PS: “Well, maybe it started that way. As a dream, but doesn’t everything? Those buildings. These lights. This whole city. Somebody had to dream about it first. And maybe that is what I did. I dreamed about coming here, but then I did it.” (Roald Dahl, James and the Giant Peach, written in the hut at Great Missenden, Buckinghamshire, England)

“To begin, at the beginning…” (Dylan Thomas, Under Milk Wood, partly written in the hut at Laugharne, Carmarthenshire, Wales)

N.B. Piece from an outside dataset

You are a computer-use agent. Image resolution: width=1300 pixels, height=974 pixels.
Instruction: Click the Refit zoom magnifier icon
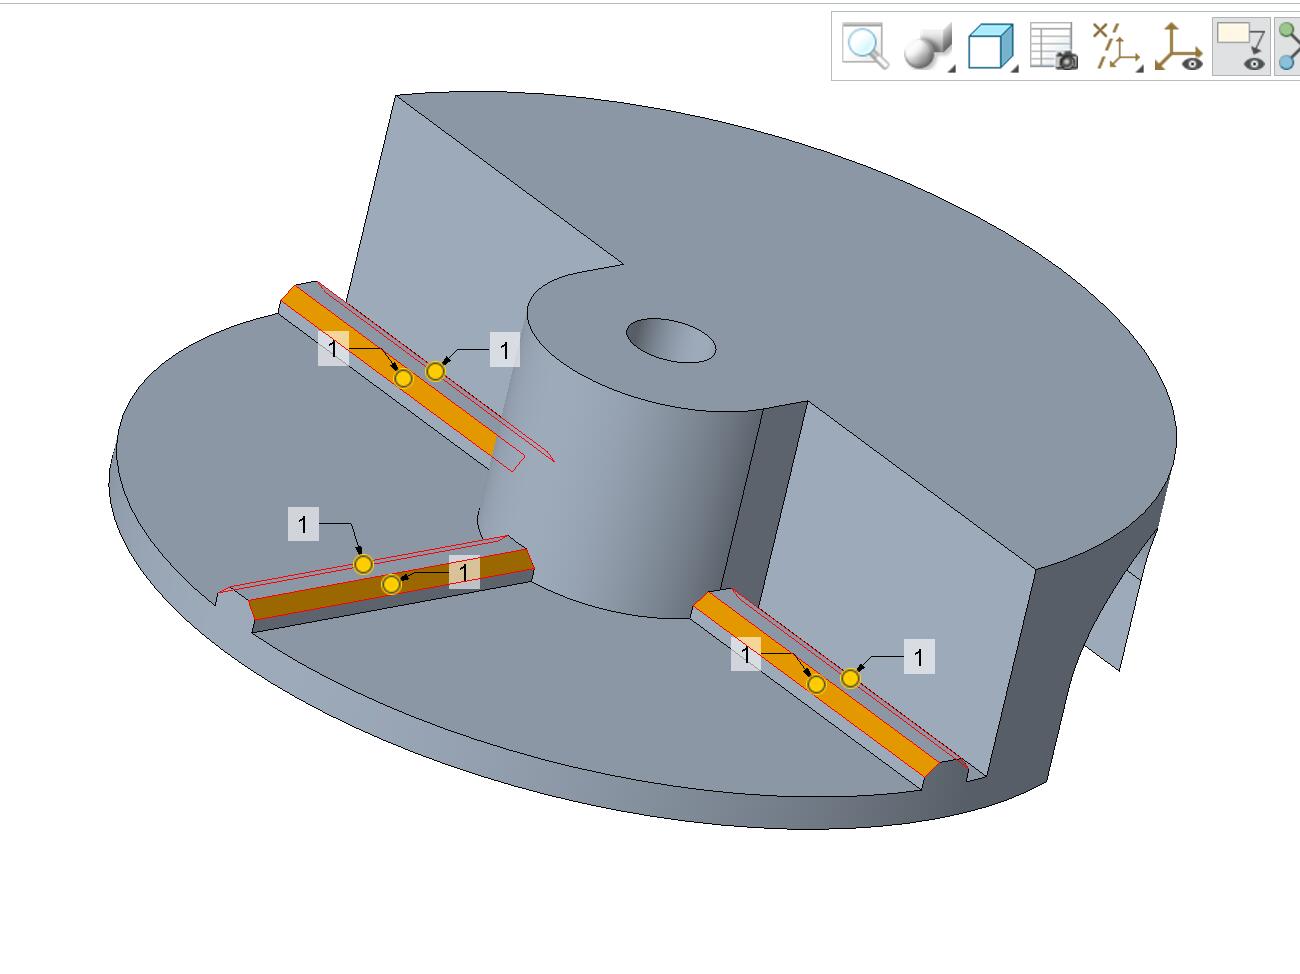point(865,46)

Esoterica: Your own, word-splashed hut needn’t be perched on a cliff or tucked at the bottom of the garden. If there are gifts this season, consider offering a private promise to erect a sanctuary in a corner of your own, personal orchard. “Four and a half hours of my day — a quarter of my waking hours I am completely immersed in a dotty world of fantasy,” said Dahl of the lifetime of creativity he relished in his hut. “A person is a fool to become a writer. His only compensation is absolute freedom. He has no master except his own soul, and that, I am sure, is why he does it.”

Wishing you a peaceful holiday and a very happy and creative New Year from all of us at The Painter’s Keys.
Thank-you for your friendship.


The audio letters are now ready to give as a gift!
The Letters: Vol. 1 and 2, narrated by Dave Genn, are now available for download on Amazon, here. Proceeds of sales contribute to the production of The Painter’s Keys. 

“Never do anything by halves if you want to get away with it. Be outrageous. Go the whole hog.” (Roald Dahl, from “Matilda”)



  1. My Hut is in the corner of a well organized studio. The Hut is a cozy disorganized respite for journaling, reading, thought creating, and action without restriction. My Hut is hours away from routine of any sort. It is my creative corner.

  2. Another great, enjoyable letter. Thank you so much to all of you at the Painter’s Keys for giving me inspiration and connection to other artists. I am always amazed at the new topics you come up with Sara and love rereading the posts from your Dad. Wishing you and all your families the very merriest Christmas and creativity in the New Year.

  3. Sara, thank you for your generosity in sharing these twice -weekly gems with us. They are a treasured bright spot in a spotty world. You and your elves are beloved. Peace and much love to all reading this. Xo

  4. Thank you, Sara, for sharing yet another lovely story. Sending best wishes to you and your family and all good things in the new year. Seems this story has twigged yet another self-imposed project … a sanctuary! What a great idea!

    • How very lovely! I raised my two daughters on Roald Dahl and they were in turns delighted and disgusted, which was his aim I feel certain, but all in all they still adore him!! In their thirties and still referring to some of his stories. Thank you for the images and imaginings of Thomas and the redoubtable Dahl.
      Bryony Wynne-Jones, (visual artist and avid reader)

  5. ” Life is a pure flame and we live by an invisible sun within us” …. finding that hut that allows us to shine is most important. Wishing you and your whole family joy and creativity and love this season- that includes those that are close to you Sara as well as your adopted and extended family through these letters …..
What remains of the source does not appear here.